Pela primeira vez, a Anvisa (Agência Nacional de Vigilância Sanitária) divulgou, durante a convenção da OMS (Organização Mundial da Saúde), em Genebra, na Suíça, a autorização de produtos sem registros em casos de pacientes cujas possibilidades de tratamento foram todas esgotadas.

De acordo com o neurocirurgião e neurocientista do Hospital das Clínicas de SP, Dr. Fernando Gomes, essa é a maior quebra de paradigma na história da Anvisa, e os portadores de doenças raras e pacientes sem chances de cura serão os principais beneficiados já que as novas normas permitirão tratamentos que até então não era autorizados como terapia celular e terapia com células-tronco.

"É um grande marco na história da medicina, já que a partir de agora nós, médicos, teremos a oportunidade de aderir a novas técnicas alternativas terapêuticas independentemente disso estar ligado a uma determinada pesquisa específica", explica Dr Fernando.

Mas, para ambas terapias é preciso autorização a Anvisa para dar andamento aos procedimentos.

Na terapia gênica (tratamento baseado na introdução de genes sadios com uso de técnicas de DNA recombinante) a agência passa a ter 30 dias para liberar o procedimento e, caso não conclua a avaliação nesse prazo, o médico está automaticamente autorizado a prosseguir com o tratamento.

Já para a terapia celular, que é a grande expectativa de cura para diversos tipos de câncer, não existem limites para aplicação das técnicas.

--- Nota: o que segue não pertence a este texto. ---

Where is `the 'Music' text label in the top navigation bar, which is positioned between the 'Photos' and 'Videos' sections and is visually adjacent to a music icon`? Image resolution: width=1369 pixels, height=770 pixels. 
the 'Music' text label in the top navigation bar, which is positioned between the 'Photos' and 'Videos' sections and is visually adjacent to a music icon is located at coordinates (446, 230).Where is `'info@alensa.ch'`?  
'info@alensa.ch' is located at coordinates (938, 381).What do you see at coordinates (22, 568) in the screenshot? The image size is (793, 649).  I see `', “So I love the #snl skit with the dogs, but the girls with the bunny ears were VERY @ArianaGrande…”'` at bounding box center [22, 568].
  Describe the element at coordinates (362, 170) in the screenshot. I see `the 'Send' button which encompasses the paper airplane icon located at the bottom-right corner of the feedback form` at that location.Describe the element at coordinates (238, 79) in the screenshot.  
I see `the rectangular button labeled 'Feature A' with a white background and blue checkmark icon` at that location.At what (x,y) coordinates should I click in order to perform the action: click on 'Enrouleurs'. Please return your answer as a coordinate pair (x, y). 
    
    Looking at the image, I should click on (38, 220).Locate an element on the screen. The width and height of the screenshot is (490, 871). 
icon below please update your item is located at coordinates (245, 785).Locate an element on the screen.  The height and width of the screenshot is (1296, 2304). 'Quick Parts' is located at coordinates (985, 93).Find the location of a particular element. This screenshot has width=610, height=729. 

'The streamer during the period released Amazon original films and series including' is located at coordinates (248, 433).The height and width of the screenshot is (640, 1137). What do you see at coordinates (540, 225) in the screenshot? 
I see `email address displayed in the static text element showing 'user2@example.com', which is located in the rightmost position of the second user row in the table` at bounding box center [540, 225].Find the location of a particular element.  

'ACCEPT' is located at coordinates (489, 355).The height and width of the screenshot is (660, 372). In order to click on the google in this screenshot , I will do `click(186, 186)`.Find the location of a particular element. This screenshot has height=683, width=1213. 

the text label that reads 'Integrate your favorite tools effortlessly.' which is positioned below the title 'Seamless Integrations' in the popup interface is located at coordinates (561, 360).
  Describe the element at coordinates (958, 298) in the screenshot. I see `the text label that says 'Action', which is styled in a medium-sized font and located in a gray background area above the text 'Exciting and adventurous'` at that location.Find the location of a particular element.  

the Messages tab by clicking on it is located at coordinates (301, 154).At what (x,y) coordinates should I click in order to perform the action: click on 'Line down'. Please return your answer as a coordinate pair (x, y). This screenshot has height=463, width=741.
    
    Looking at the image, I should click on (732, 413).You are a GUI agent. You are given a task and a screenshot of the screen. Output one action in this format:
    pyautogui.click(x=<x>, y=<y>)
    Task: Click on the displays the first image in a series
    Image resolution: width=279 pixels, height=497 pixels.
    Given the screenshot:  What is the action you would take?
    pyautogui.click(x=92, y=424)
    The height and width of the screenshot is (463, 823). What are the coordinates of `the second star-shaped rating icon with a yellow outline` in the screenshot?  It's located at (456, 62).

Dr. Fernando comenta que essa proatividade brasileira coloca o país na evolução da ciência a favor da saúde e da vida. "O Brasil se torna o primeiro da América Latina a quebrar barreiras para tratamentos e produtos inovadores e ainda pode evoluir no desenvolvimento da pesquisa em torno disso para agilizar a chegada das terapias nos serviços públicos de saúde, que poderão ser aplicadas no público a custos bem menores - é realmente uma luz para melhorar o sistema público de saúde por aqui", finaliza o médico.